▶ **GIVEN INSTRUCTION**: Reproduce every one of the following rows verbatim, changing nothing.

** Start of SUPPLIED MATERIAL **

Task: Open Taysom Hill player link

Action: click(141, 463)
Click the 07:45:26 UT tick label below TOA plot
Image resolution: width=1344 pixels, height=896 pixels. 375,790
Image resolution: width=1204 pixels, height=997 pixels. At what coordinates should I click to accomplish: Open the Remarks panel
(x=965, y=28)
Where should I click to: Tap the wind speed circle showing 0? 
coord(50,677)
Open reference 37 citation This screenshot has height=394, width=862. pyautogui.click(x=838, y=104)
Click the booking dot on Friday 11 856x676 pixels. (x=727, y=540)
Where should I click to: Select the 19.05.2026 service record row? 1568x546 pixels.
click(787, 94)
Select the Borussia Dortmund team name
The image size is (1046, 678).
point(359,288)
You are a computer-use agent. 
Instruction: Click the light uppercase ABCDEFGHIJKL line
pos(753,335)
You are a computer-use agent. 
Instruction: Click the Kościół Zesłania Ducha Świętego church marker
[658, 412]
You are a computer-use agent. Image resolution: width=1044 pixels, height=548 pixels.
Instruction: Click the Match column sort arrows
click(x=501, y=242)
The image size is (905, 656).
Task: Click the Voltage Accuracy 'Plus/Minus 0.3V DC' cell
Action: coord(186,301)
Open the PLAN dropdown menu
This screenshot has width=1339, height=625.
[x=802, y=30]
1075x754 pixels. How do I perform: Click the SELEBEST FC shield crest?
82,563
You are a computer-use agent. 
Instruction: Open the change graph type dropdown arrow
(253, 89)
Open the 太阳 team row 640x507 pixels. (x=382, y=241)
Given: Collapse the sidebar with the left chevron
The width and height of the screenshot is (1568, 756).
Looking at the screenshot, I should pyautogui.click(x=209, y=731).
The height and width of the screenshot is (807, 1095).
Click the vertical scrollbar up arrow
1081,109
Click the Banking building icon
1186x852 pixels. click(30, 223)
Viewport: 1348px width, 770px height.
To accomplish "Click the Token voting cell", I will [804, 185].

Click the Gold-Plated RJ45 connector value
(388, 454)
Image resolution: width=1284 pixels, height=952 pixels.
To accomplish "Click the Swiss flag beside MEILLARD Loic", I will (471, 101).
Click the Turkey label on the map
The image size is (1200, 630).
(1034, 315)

** End of SUPPLIED MATERIAL **

▶ **ANSWER**:
Task: Open Taysom Hill player link

Action: click(141, 463)
Click the 07:45:26 UT tick label below TOA plot
Image resolution: width=1344 pixels, height=896 pixels. 375,790
Image resolution: width=1204 pixels, height=997 pixels. At what coordinates should I click to accomplish: Open the Remarks panel
(x=965, y=28)
Where should I click to: Tap the wind speed circle showing 0? 
coord(50,677)
Open reference 37 citation This screenshot has height=394, width=862. pyautogui.click(x=838, y=104)
Click the booking dot on Friday 11 856x676 pixels. (x=727, y=540)
Where should I click to: Select the 19.05.2026 service record row? 1568x546 pixels.
click(787, 94)
Select the Borussia Dortmund team name
The image size is (1046, 678).
point(359,288)
You are a computer-use agent. 
Instruction: Click the light uppercase ABCDEFGHIJKL line
pos(753,335)
You are a computer-use agent. 
Instruction: Click the Kościół Zesłania Ducha Świętego church marker
[658, 412]
You are a computer-use agent. Image resolution: width=1044 pixels, height=548 pixels.
Instruction: Click the Match column sort arrows
click(x=501, y=242)
The image size is (905, 656).
Task: Click the Voltage Accuracy 'Plus/Minus 0.3V DC' cell
Action: coord(186,301)
Open the PLAN dropdown menu
This screenshot has width=1339, height=625.
[x=802, y=30]
1075x754 pixels. How do I perform: Click the SELEBEST FC shield crest?
82,563
You are a computer-use agent. 
Instruction: Open the change graph type dropdown arrow
(253, 89)
Open the 太阳 team row 640x507 pixels. (x=382, y=241)
Given: Collapse the sidebar with the left chevron
The width and height of the screenshot is (1568, 756).
Looking at the screenshot, I should pyautogui.click(x=209, y=731).
The height and width of the screenshot is (807, 1095).
Click the vertical scrollbar up arrow
1081,109
Click the Banking building icon
1186x852 pixels. click(30, 223)
Viewport: 1348px width, 770px height.
To accomplish "Click the Token voting cell", I will [804, 185].

Click the Gold-Plated RJ45 connector value
(388, 454)
Image resolution: width=1284 pixels, height=952 pixels.
To accomplish "Click the Swiss flag beside MEILLARD Loic", I will (471, 101).
Click the Turkey label on the map
The image size is (1200, 630).
(1034, 315)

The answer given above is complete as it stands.